Before continuing, I need to coordinate with the Growth what are the next steps based on the recommendations.

  • Discuss and iterate with Growth Team to better scope the task
  • Initiate steps identified in discussions with Growth Team (to be specified)

Event Timeline

Update week 2021-10-18:

  • no updates -- I have not received any feedback from Growth Team yet

Update week 2022-02-28:

  • started exploratory analysis to use LanguageTool to detect spelling/grammar errors in Wikipedia articles using the HTML-version of an article
  • the main challenge in applying this or similar tools for Wikipedia articles is that they are very sensitive and flag many errors that are false positives. for example, it is very common that names of entities (such as the title or the links) are flagged as misspellings. the HTML-version of an article makes it much easier to identify relevant text that should be checked for copyedits compared to the wikitext. this substantially reduces the false positives and increases the precision.
  • the approach is very promising as we could generate copyedit-recommendations at scale taking advantage of the newly available HTML-dumps

Update week 2022-03-07:

  • started to build an experimental API on toolforge to use LanguageTool to detect copyedits for an article in 30 different languages ( ). currently blocked by the fact that I couldnt figure out how to run the local instance of LanguageTool on toolforge given it is a java tool
  • discussing with Djellel, we are planning to work towards evaluating LanguageTool for detecting copyedits: i) use an existing corpus of copyedits to measure precision, ii) manually annotate LanguageTool's results when running on, say 100, random Wikipedia articles to get a sense of the amount of false positives and test different filters to decrease false positives.

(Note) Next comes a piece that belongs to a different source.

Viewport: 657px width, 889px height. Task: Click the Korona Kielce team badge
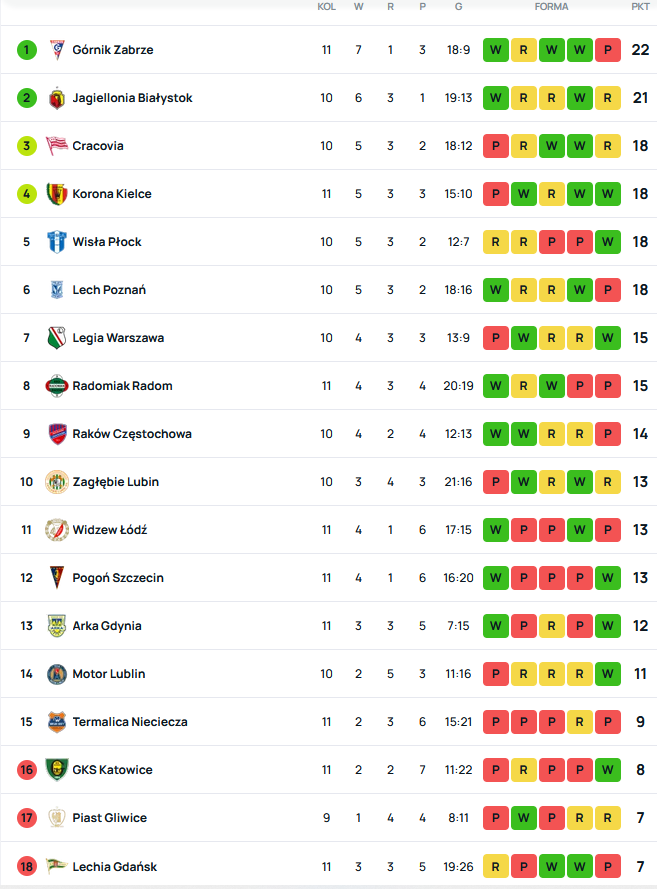tap(57, 194)

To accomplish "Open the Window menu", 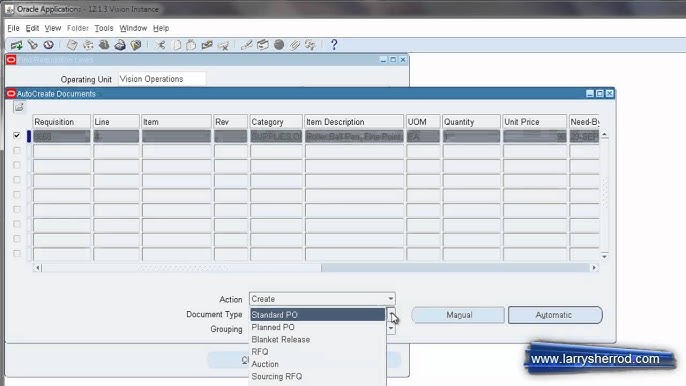I will [x=133, y=28].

@MGerlach thanks for the update. You're welcome to reach out to Baha to ask for help with running Language Tool on toolforge. (@Miriam fyi)

  • solved the issues from last week and deployed an experimental API for detecting copyedits in Wikipedia articles using languagetool
  • Call to API by providing language (e.g. “en”) and page-title. Some example calls for different wikis/articles:
  • The API applies aggressive filtering to reduce the number of false positives. Using the HTML-version of the article makes it much easier to: i) identify only plain text (and avoiding tables, infoboxes, or transcluded content from templates; ii) remove errors that overlap with annotated text such as links, bold, italics, etc, which often yields wrong errors.
  • Code (and documentation):
  • Solution was to set up an endpoint on cloud-vps running our own instance of LanguageTool (thanks @Isaac )
  • Started with evaluation of the precision and recall of LanguageTool on a ground-truth dataset in English (non-Wikipedia); the plan is to perform similar evaluation on Wikipedia articles.

Based on the above observations of the API surfacing the copyedits from LanguageTool and @Miriam's feedback after their discussion with Growth I will focus on trying to get a quantitative estimate of the precision of copyedits from LanguageTool when applying to Wikipedia articles. This will be captured in a separate tasks.